◆ Short exercise: In the listing below, rewrite everything from the line containing "The width and height of the screenshot is (1200, 759)." down to the line containing "click(x=1248, y=107)", substituting "Display size" for "Screen dimensions" and leaving everything else unchanged.

◆ Provided records:
-- begin --

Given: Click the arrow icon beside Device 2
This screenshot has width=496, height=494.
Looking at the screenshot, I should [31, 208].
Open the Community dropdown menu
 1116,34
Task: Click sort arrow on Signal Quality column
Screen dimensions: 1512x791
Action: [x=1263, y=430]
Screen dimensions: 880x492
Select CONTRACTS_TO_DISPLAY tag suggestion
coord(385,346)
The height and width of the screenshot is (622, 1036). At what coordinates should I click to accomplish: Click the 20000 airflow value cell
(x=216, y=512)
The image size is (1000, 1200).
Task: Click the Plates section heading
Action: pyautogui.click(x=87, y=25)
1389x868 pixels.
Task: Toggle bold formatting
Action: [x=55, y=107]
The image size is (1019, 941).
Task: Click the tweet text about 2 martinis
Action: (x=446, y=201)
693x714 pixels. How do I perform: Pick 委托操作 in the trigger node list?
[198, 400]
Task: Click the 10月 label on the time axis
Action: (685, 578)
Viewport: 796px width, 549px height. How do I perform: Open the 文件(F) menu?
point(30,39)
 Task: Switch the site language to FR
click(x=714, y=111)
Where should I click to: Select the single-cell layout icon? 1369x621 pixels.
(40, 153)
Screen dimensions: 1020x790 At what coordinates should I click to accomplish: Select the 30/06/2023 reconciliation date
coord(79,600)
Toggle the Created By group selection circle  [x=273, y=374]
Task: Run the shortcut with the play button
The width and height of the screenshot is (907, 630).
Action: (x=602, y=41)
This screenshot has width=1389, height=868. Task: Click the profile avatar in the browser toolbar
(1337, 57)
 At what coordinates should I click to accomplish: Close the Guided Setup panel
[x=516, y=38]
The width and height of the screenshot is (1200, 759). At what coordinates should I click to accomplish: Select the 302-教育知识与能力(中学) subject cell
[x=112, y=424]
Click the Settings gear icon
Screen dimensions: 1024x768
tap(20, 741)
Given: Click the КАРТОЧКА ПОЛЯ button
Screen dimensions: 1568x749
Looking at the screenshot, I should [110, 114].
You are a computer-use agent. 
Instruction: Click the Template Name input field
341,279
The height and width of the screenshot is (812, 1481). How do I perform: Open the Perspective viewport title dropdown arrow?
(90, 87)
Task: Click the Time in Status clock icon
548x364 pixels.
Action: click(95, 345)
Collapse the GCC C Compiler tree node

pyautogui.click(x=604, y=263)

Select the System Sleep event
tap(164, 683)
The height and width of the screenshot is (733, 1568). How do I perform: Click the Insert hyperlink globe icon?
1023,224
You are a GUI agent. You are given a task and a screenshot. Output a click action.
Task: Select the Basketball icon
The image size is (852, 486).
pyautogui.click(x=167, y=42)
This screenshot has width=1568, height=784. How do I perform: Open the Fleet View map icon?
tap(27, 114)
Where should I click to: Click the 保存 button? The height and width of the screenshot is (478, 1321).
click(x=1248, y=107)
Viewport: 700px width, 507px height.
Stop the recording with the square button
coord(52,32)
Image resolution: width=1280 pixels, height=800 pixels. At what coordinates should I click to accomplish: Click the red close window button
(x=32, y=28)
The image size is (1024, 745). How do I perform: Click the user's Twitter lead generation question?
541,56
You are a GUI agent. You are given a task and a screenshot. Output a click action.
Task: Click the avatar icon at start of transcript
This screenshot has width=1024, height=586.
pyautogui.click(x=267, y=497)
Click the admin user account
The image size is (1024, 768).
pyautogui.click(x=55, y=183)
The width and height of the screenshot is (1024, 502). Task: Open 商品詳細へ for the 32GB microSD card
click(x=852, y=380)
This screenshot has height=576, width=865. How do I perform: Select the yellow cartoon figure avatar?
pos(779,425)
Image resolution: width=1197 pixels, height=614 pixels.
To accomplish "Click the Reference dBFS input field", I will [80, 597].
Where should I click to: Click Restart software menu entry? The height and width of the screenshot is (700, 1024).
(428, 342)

-- end --

◆ Result of this task:
The width and height of the screenshot is (1200, 759). At what coordinates should I click to accomplish: Select the 302-教育知识与能力(中学) subject cell
[x=112, y=424]
Click the Settings gear icon
Display size: 1024x768
tap(20, 741)
Given: Click the КАРТОЧКА ПОЛЯ button
Display size: 1568x749
Looking at the screenshot, I should [110, 114].
You are a computer-use agent. 
Instruction: Click the Template Name input field
341,279
The height and width of the screenshot is (812, 1481). How do I perform: Open the Perspective viewport title dropdown arrow?
(90, 87)
Task: Click the Time in Status clock icon
548x364 pixels.
Action: click(95, 345)
Collapse the GCC C Compiler tree node

pyautogui.click(x=604, y=263)

Select the System Sleep event
tap(164, 683)
The height and width of the screenshot is (733, 1568). How do I perform: Click the Insert hyperlink globe icon?
1023,224
You are a GUI agent. You are given a task and a screenshot. Output a click action.
Task: Select the Basketball icon
The image size is (852, 486).
pyautogui.click(x=167, y=42)
This screenshot has width=1568, height=784. How do I perform: Open the Fleet View map icon?
tap(27, 114)
Where should I click to: Click the 保存 button? The height and width of the screenshot is (478, 1321).
click(x=1248, y=107)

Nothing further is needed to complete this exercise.